Silveira House: A flagship of social justice work in Zimbabwe

Fifty-five years have passed since the founding of Silveira House - Jesuit Social Justice and Development Centre in Harare, Zimbabwe. A lot has changed in the country since its founding and a lot has not. What hasn’t changed is the relevance of the Centre in its mission of promoting social justice, active citizenship, responsible and accountable governance and community development; for these challenges have persisted in the country since the Centre’s establishment. What has changed though is that the operational environment has required the Centre to find new approaches to programming, fundraising, and relating to various relevant stakeholders.

Silveira House started in response to “knocks on the door” from the poor seeking assistance from the local Jesuit community. At the time, the Rhodesian(the country’s colonial name) Church was discerning ways in which the Church could respond more systematically to the plight of the many, mostly rural, people who were suffering under the colonialist government. The Jesuits were tasked with establishing a Centre that would provide such a response. That responsibility was further delegated to Fr John Dove, SJ, a man filled with compassion for the poor and a passion for social justice. He saw this as an opportunity to teach those who knocked on the community’s door “how to fish” for their own self-sustenance. This marked the birth of Silveira House.


Various projects were initiated in agricultural training as well as in technical and vocational skills training. The success of these ensured that the beneficiaries - individuals and families - became more self-reliant and food secure. The agriculture project was particularly successful as the scheme took off like wildfire and within ten years provided food security over a wide area of the north and east of the country. The projects that were started in the development of the Centre include leadership training, advocacy on social and economic policies, and peace-building.

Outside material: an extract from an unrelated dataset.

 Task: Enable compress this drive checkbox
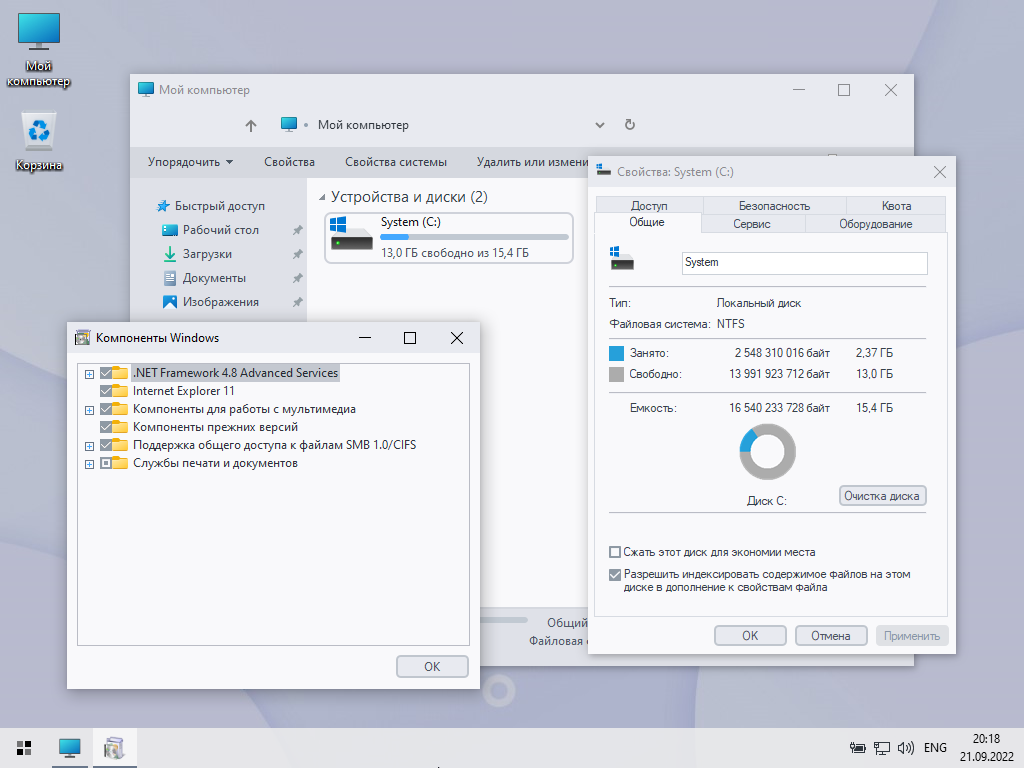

No metric can adequately measure the appreciation in the hearts of those that Silveira House has touched and brought some change in their lives. I occasionally find myself overwhelmed by the gratitude ordinary people express whenever I visit areas of our operation in different parts of the country. Some would have been beneficiaries of Silveira House’s projects ten years ago, yet they still remain grateful for the change that their involvement with Silveira House brought to the quality of their life. When listening to such stories of change, I often feel unworthy to be leading an institution with such a legacy in so many parts of the country and of being a part of its noble history.


My hope is sustained through listening to these stories of change, particularly in the very challenging economic and political context we have to operate in. A mother who can now afford school fees for her kids from the money she earned from her livestock project; a father who was able to build a proper small house for his family using the skills he was taught; a community that is able to articulate boldly its demands from local authorities, and local government authorities who constantly invite us to offer them training in leadership. These stories serve to remind us that what we are doing is worth doing.

Nonetheless, there is a constant challenge for social institutions such as ours, especially in Africa, to be imaginative in our approach to development. Africa is a continent that remains stagnant as far as development is concerned. Millions of its people remain in poverty while other regions have made great strides in reducing and even eliminating extreme poverty. The reason for our existence as social centres and civil society organisations will be hard to justify in the face of persistent poverty, poor leadership and governance in our countries. We cannot hope to change this social condition with the same methods we have been using for the past decades. The change we wish for requires our own metamorphosis.


We also need to confront the question of our own financial sustainability. Dependence on donor money has at times proven detrimental to the realisation of our mission. This dynamic of aid-dependence sheds light on a contradiction that exists within development work today: we work towards empowering people but often end up making ourselves and the poor we serve charity-dependent instead. This flawed model, in addition to the ever-intensifying donor fatigue, undermines the power of the Gospel and impedes the authentic liberation of those trapped in poverty.

Thus, while we remain ever grateful for the contribution we have managed to make to the people of Zimbabwe through Silveira House over the years, we remain alert to the present and future challenges that confront us. It is, however, our hope that what was begun 55 years ago will continue growing in strength for the next 55 years and beyond, for the benefit of the less privileged, in whatever form that this will take in the future.

[Article from "Jesuits - The Society of Jesus in the world - 2020", by Arnold Moyo SJ]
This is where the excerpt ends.